In actuality, if we moved to bulk desalination we would see a reconfiguration of water usage to higher value usage since water would be immensely more expensive. However, despite being much more expensive, even if we massively overestimate water usage by including water wasteful export crops, desalination still ends up being viable including the usage that would almost certainly disappear if they did not get to defray their depletion externalities.

Massive overestimate comes out reasonable. Therefore correct estimate will also come out reasonable.

Simply introducing vastly more expensive desalinated water isn’t going to get people to use it when they can just pump more water from aquifers.

You need to fix the underlying issues or nothing changes. But by fixing those issues there’s no niche for desalination.

Desalination is a solution in search of a problem, not a useful tool here.

> If it takes a 8% increase in the government budget, I prefer dying of starvation and thirst, said nobody ever

This seems like a false dichotomy.

You're forgetting to take into account transport costs.

Want to pump that cubic meter of water 100 km inland and the energy cost alone will be over $1/m^3. Ignoring pumps, piping, maintenence, land purchasing, cabling, planning permission, etc etc.

> Further, 0.01 cents per 6.4 gallons is 500$ per acre foot which is horrifically excessive for agriculture where most water is used.

Which suggests that something is egregiously wrong with residential water pricing.

The price is not really for the water, which is too cheap to Meyer, but for the infrastructure, which is per liter transmitted a much higher fraction of the cost than industrial/agricultural users.
And yet most California utilities charge a connection fee and a per-unit-volume fee.
The water in the reservoir closest to me is at about 300 feet elevation and a couple miles from the ocean. Doesn't seem too bad.
Desalination plants are only that cheap at scale, if you’re in a costal city then raising water 300 feet isn’t a big deal. If you’re in a small community in a low density area or a large one 6,000 feet and hundreds of miles above sea level the math looks very different.
Many people live near the ocean. It doesn't have to solve every problem. Also I don't think many people are living hundreds of miles above sea level :)
The problem is it solves basically none of the issues.

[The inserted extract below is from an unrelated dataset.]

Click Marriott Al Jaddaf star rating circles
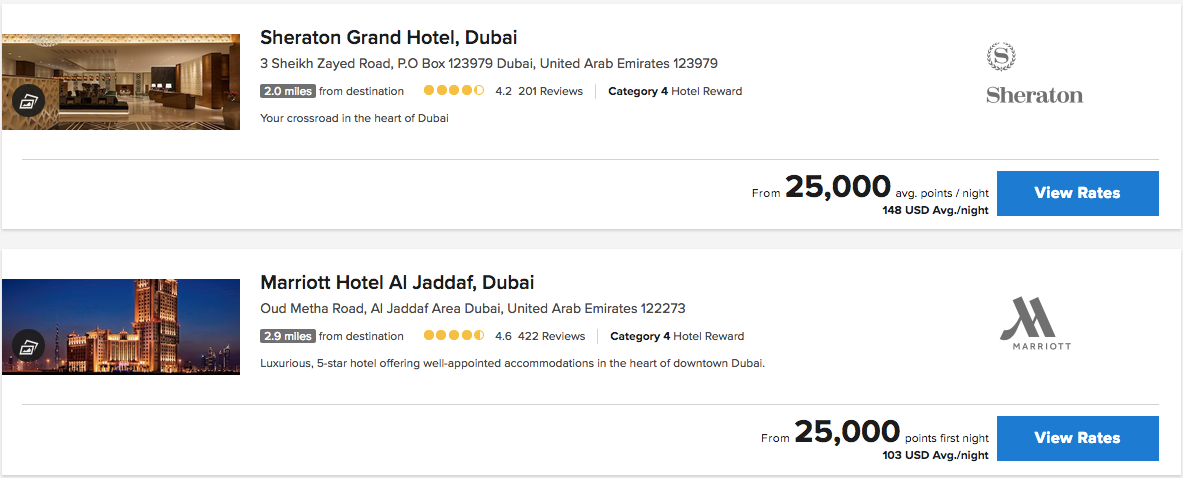The image size is (1183, 478). (x=453, y=336)
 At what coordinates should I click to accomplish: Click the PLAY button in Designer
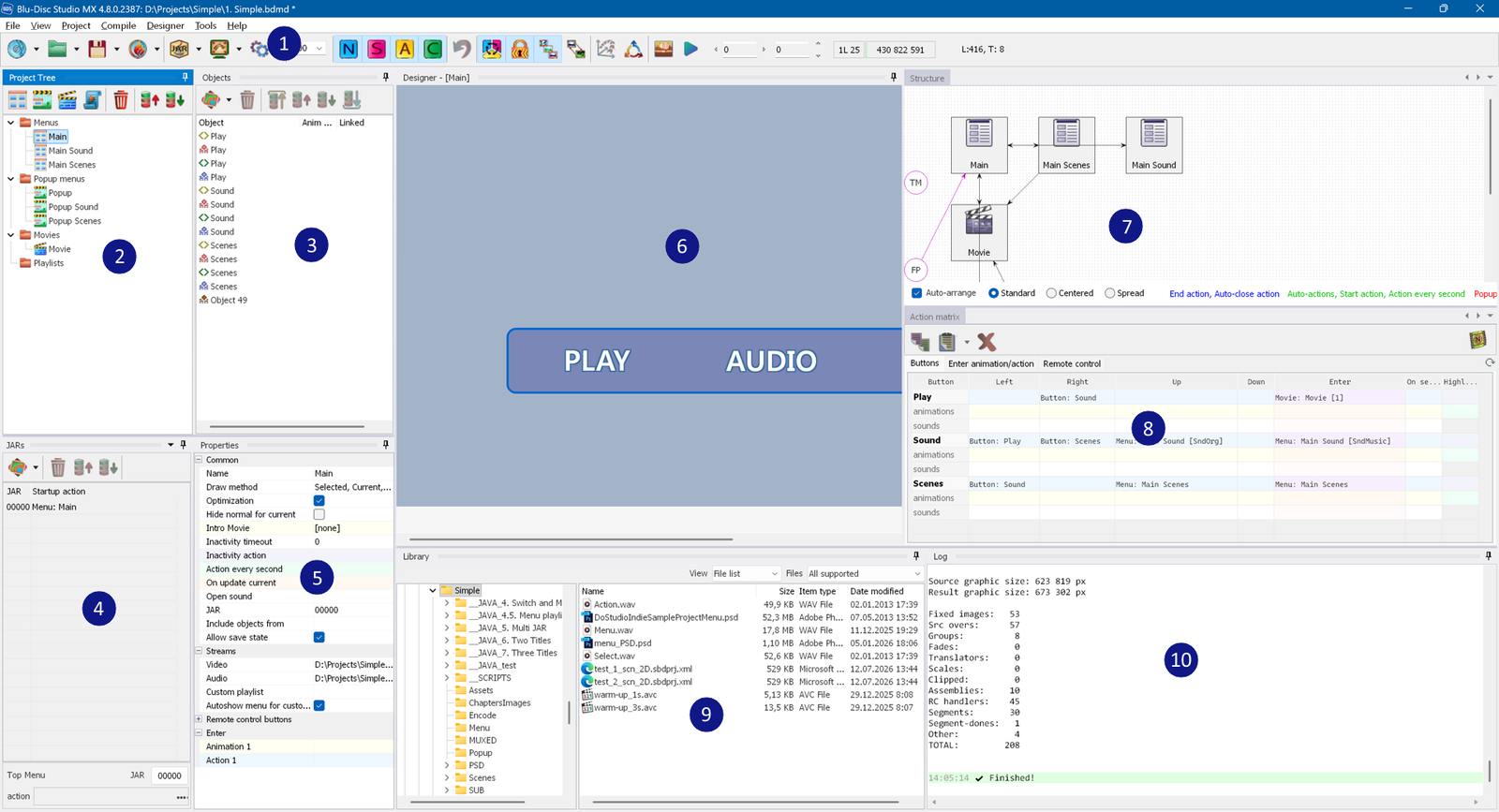click(x=597, y=361)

Where people live isn’t where people consume aquifers faster than they are replenished. Across much of the east coast farmers don’t bother with irrigation because even the cost of pumping water from a well and delivering it to their fields isn’t worthwhile.

West of the Mississippi the amount of rainfall drops and therefore the need for water skyrockets. https://us-canad.com/rainfall-usa-map.html The difference between 150 inches per year of rainfall and less than 25 is huge.

At the same time the average altitude above sea level also increases. https://gisgeography.com/us-elevation-map/

So if you want to get water where it’s needed in the US. That’s mostly up hill and a long way from the sea.

PS: Coastal cities can always out bid farmers for water, or use some desalination but that’s a tiny fraction of the overall water usage.

What we need is a coast-to-coast siphon.